Rebel Ideas is a fascinating journey through the science of team performance. It draws on psychology, economics, anthropology and genetics, and takes lessons from a dazzling range of case-studies, including the catastrophic intelligence failings of the CIA before 9/11, a communication breakdown at the top of Mount Everest, and a moving tale of deradicalization in America’s deep South.
It is book that will strengthen any company, institution or team, but it also offers many individual applications too: the remarkable benefits of personalised nutrition, advice on how to break free of the echo chambers that surround us, and tips on how we can all develop an ‘outsider mindset’.
Rebel Ideas offers a radical blueprint for creative problem-solving. It challenges hierarchies, encourages constructive dissent and forces us to think again about where the best ideas come from.”

I started listening to the book back in December 2020 on my school runs up and down the M5 – but then Christmas and the subsequent lock down meant trips in the car on my own were few and far between – so it’s taken until the return to school recently for me to finish the audiobook (read by Matthew himself).

I have to say I enjoyed it from the off. The first chapter looks at the ‘Collective Blindness’ of the CIA in not uncovering the 9/11 plot before it happened. Primarily because the members of the CIA were all of a certain ‘type’ and didn’t believe that some ‘tall bloke with a beard in a cave’ could actually plan such a catastrophic event. Clearly I’m paraphrasing, and the book is much more informative. The attention to detail in Matthew’s writing is excellent and satisfies the inner geek in me immensely.

As well as 9/11 there are other significant events that are used to prove the theory behind the benefit of diverse thinking.
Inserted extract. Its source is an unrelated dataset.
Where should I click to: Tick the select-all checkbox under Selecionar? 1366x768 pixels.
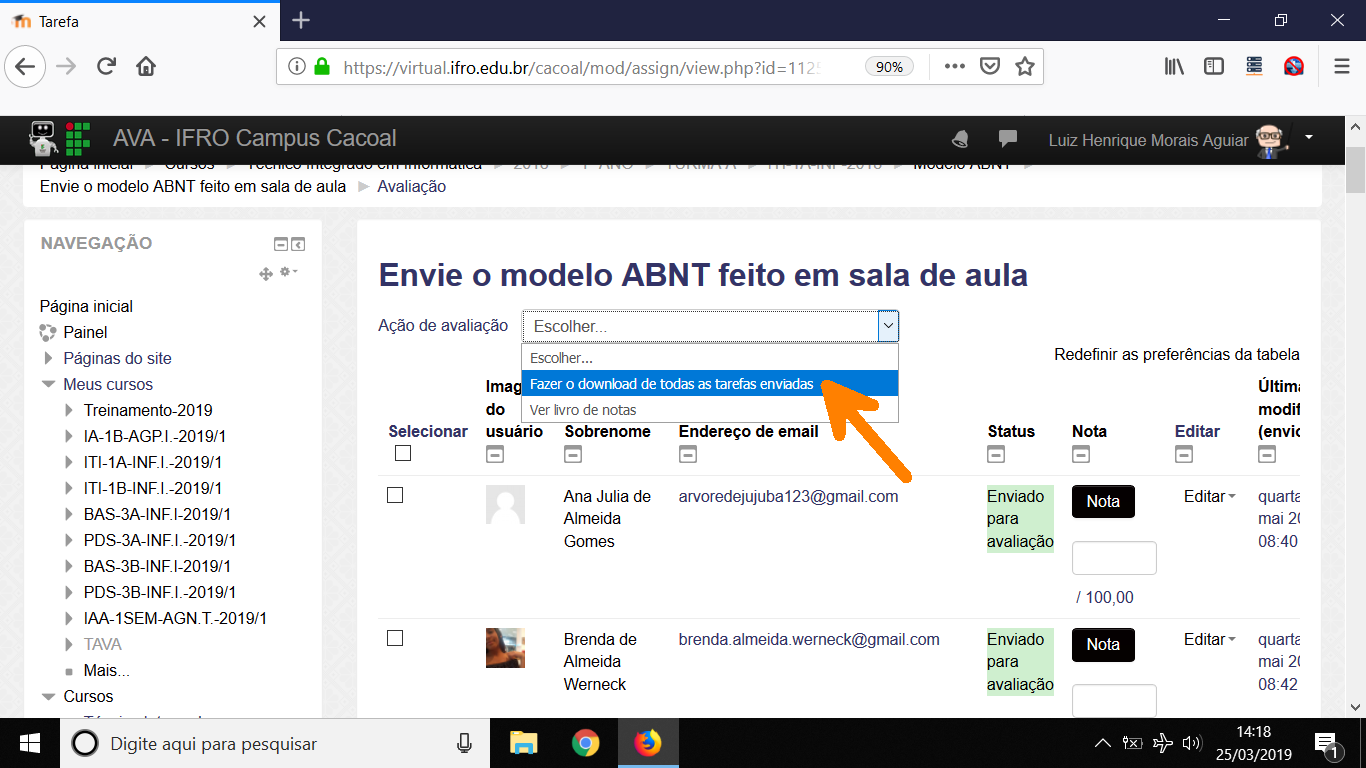(403, 454)
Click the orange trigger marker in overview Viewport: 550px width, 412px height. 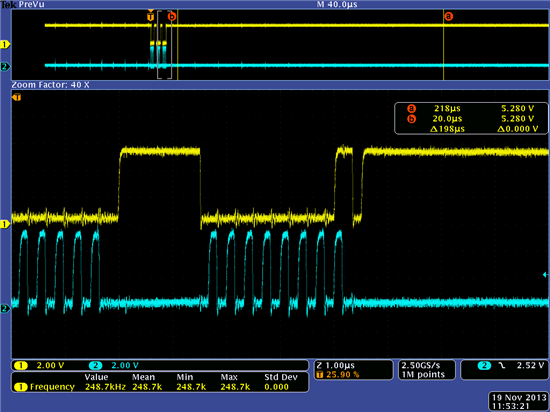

From the staffing of Bletchley Park (randomly I read a fiction book about the site at the same time), a fatal Everest expedition, to the beginnings of wheeled suitcases – it covers a huge array of topics, but all looking at the power of diverse thinking.

On an incredibly smaller scale, I’ve seen the power of diverse thinking in my own marriage! I’m a geeky, girlie swot, teacher pleasing, rule following, pedant, chartered accountant whereas my husband is dyslexic, with no formal qualifications, a rule ‘bender’ and an entrepreneur – but therefore the different things we bring to the table in our family life, to our kids, and in the construction business we run together, is definitely greater than the sum of our individual parts. I think the same also goes for my friendship groups. My politics is fairly middle of the road – but I have real life friends, and social media friends, who are much further left and much further right than me. This makes for interesting discussions (generally in real life – I try to avoid controversy on social media!) but I think makes me a more rounded person for being happy to have those discussions. As Matthew says in the book – society has become so polarised, many people on social media exist in an echo chamber where the points of view they see, exacerbated by the algorithms on sites such an Facebook and Twitter, are only the ones they agree with.

The maths graduate in me enjoyed the ‘Beyond Average’ chapter a lot (although the most recent averages I’ve done was for home schooling Year 4 and Year 6 maths) I enjoyed the way Matthew had such a varied set of examples to back up his views – which makes the book feel really well researched.

I can totally see why my friend was so passionate when talking about ‘Rebel Ideas’ – and I completely concur that it has made me stop and think (and espouse the principles to anyone who will listen!).

In a full circle back to my family story, the book is dedicated by Matthew ‘For Abbas. my inspirational father’ – perfect.

I’ve just noticed the Kindle edition of Rebel Ideas is currently only 99p on Amazon – so I would highly recommend you download it immediately if you want to read something a bit different that makes you think over the Easter weekend.